The discussion is anchored in Boquila trifoliolata, a Chilean climbing plant capable of altering its leaf morphology to resemble neighboring species. While this phenomenon is well documented,3 its mechanisms remain unresolved and contested.4 Rather than resolving these uncertainties, the article treats Boquila as a site where copying exceeds clear causal explanation.

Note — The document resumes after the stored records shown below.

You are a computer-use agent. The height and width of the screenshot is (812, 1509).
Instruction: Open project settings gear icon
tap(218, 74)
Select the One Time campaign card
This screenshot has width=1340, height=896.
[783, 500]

Drawing on Gregory Bateson’s notion of play as a metacommunicative frame5 and Erving Goffman’s theory of framing,6 mimicry is understood not as faithful reproduction but as a provisional and exploratory gesture. In this sense, copying in nature operates as a relational process in which meaning emerges through context and interaction as opposed to fixed correspondence.7, 8, 9

Extending this perspective to design, the article asks how design might invite mimicry as play instead of enforcing copying as a solution. It argues that design artefacts can function as scaffolding, serving as mediums for relationships, framing interactions through ambiguity, affordances, and open-ended cues that enable both human and non-human engagement over time.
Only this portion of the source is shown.